The former provides an exemption for private equity fund advisors from SEC registration requirements, and the latter raises the dollar limit on Regulation A exemptions, as well as precluding state authority to review Regulation A offerings.

Expressing concern over measures in both bills, David Massey (left), the North Carolina deputy securities administrator and president of the North American Securities Administration Association (NASAA), wrote to the Committee on June 15. On Tuesday, in his regular AdvisorOne blog post, he explained those concerns and pointed out that investors could be at risk from some of the language in the bills.

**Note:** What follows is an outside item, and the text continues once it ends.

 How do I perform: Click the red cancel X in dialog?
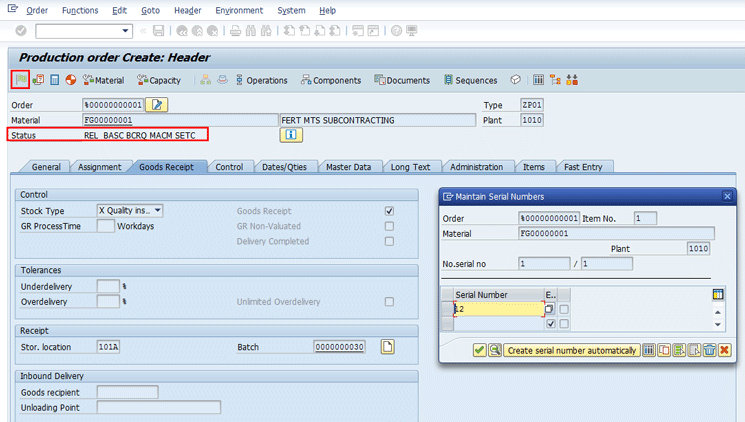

In his blog, Massey said that the lack of a definition in H.R. 1082 of “private equity fund” and obliging the SEC to define the term puts the cart before the horse in specifying exemptions for a term that has not yet been defined. He also expressed concern over the lack of clarity regarding reporting requirements for private equity fund advisors.

With regard to H.R. 1070, the language in Section 6, he said, “could seriously jeopardize the states’ ability to protect investors.”

Massachusetts Secretary of the Commonwealth William Galvinalso registered reservations over the language in H.R. 1070, sending his own letter that suggested modifications to continue authority of states to review offerings and to increase flexibility over whether or not to increase the dollar limit on Regulation A exemptions.

Massey said further, “While we appreciate Congressional efforts to reduce burdensome regulation on small business, NASAA continues to believe that these efforts will not be effective if they eliminate necessary disclosure requirements or otherwise limit the states’ ability to protect investors. While filing a registration statement and ’going public’ involves some expenses, much of this cost results from requirements that are necessary to ensure adequate disclosure of material information and provide sufficient investor protection. This system of disclosure ensures investor faith in the integrity of the public markets.”

He added, “While NASAA understands the desire to facilitate job creation, we respectfully point out that creating exemptions from important investor protection statutes may not be the best option.”